**Directive**
Shift every coordinate in the answers by -20 while writing out again the entries between the lines holding "The height and" and "Viewport: 1922px width, 891px", inclusive, with all their other wording unchanged. Leave the pictures out of your answer.

**Recorded information**
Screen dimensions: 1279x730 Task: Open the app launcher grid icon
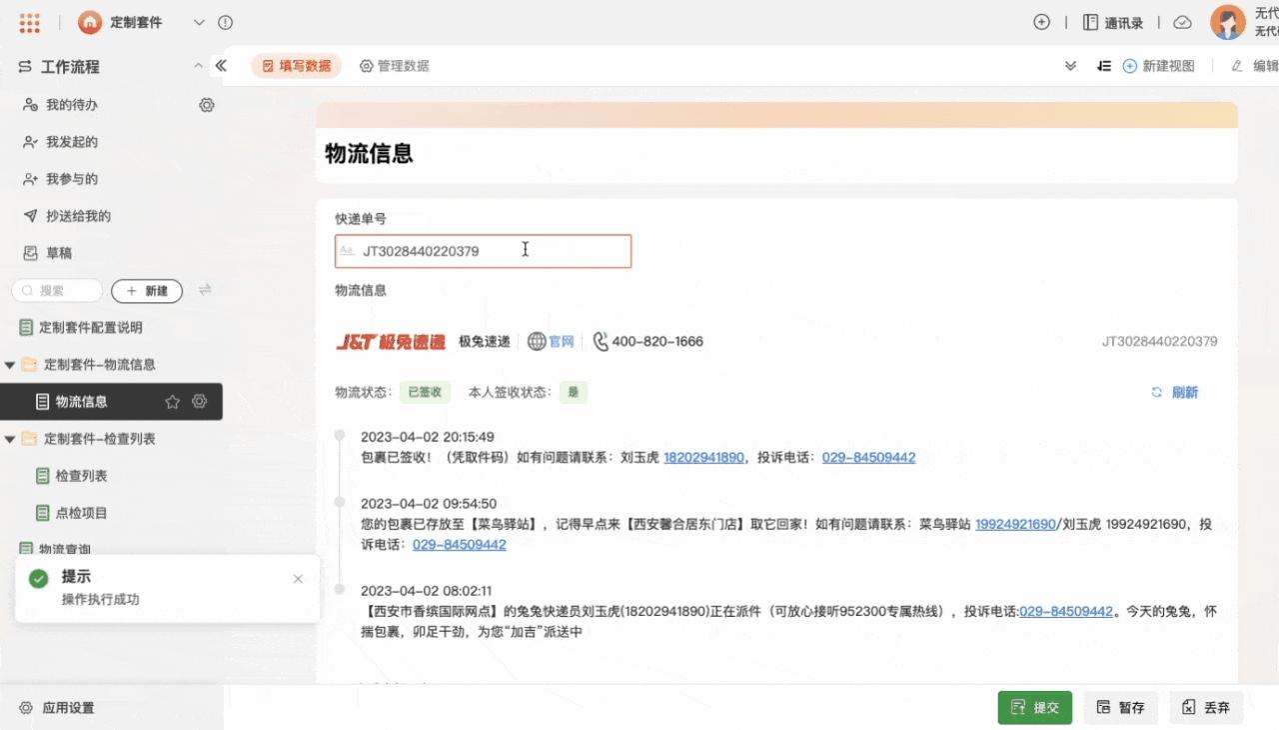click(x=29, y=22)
* * *
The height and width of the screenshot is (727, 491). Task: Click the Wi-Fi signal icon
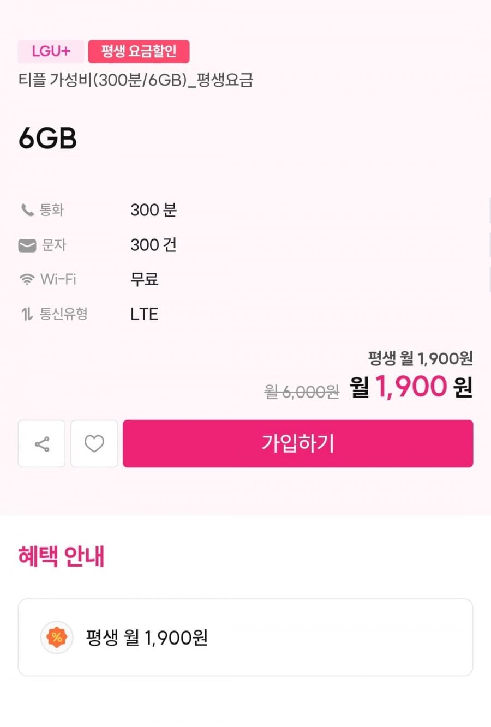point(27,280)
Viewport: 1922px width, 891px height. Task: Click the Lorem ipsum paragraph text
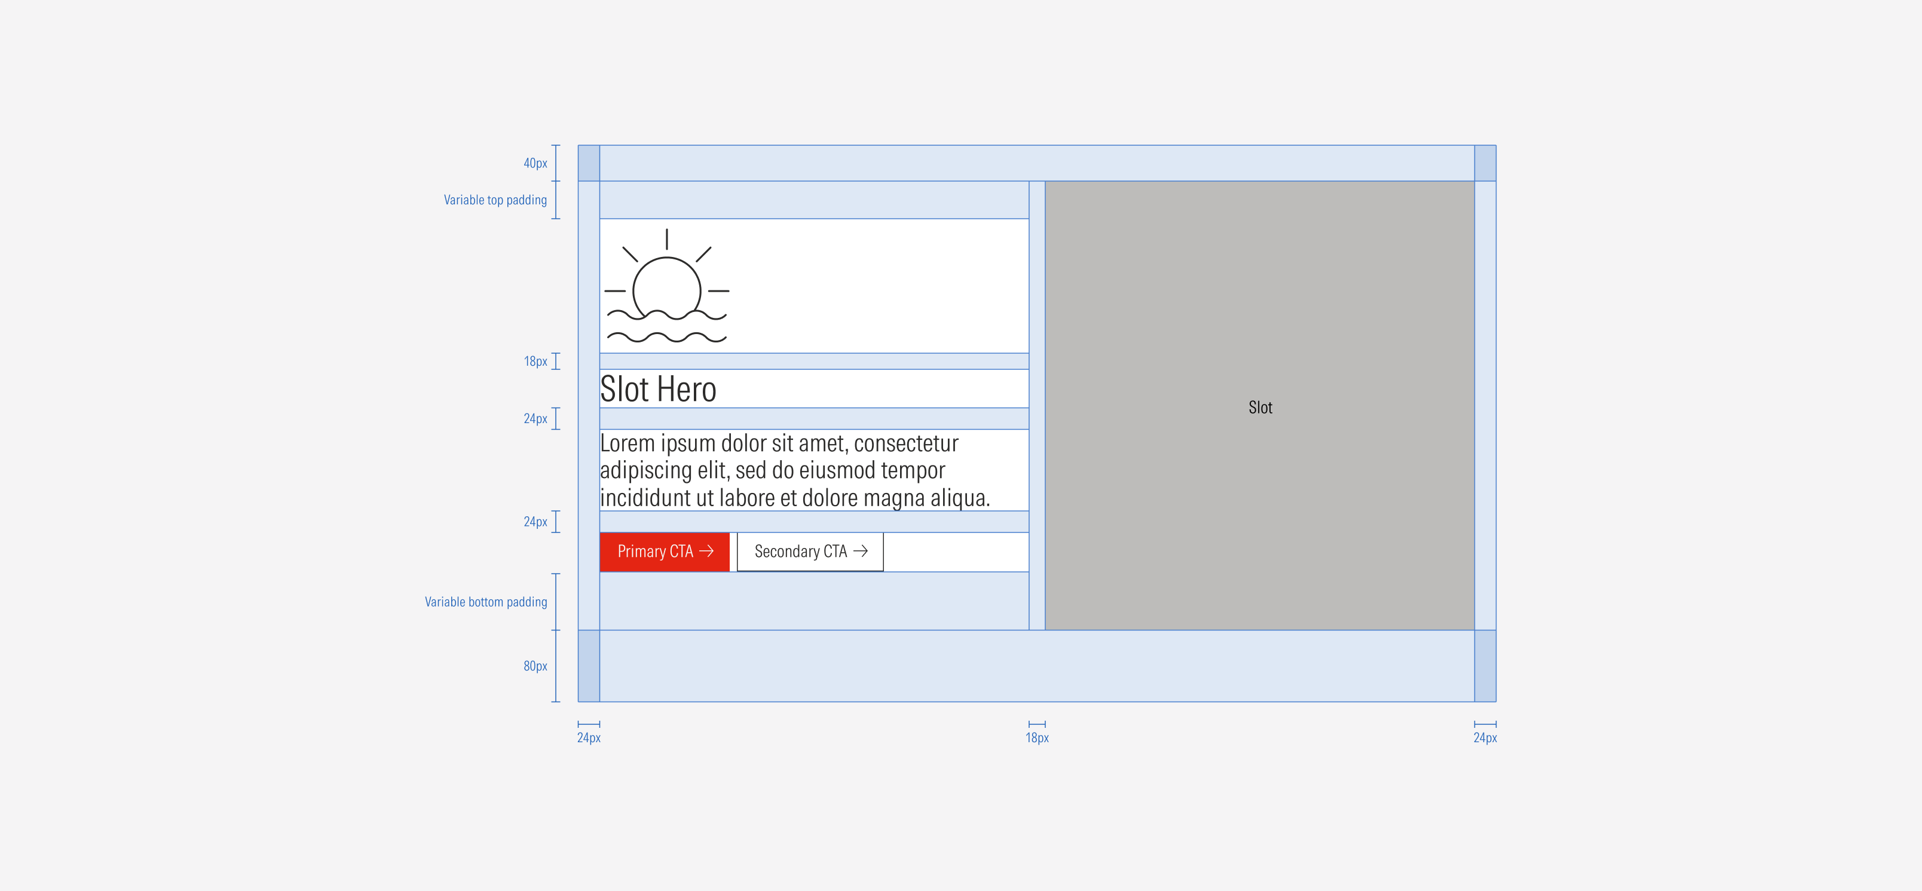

**Answer in full**
The height and width of the screenshot is (727, 491). Task: Click the Wi-Fi signal icon
point(7,260)
Viewport: 1922px width, 891px height. Task: Click the Lorem ipsum paragraph text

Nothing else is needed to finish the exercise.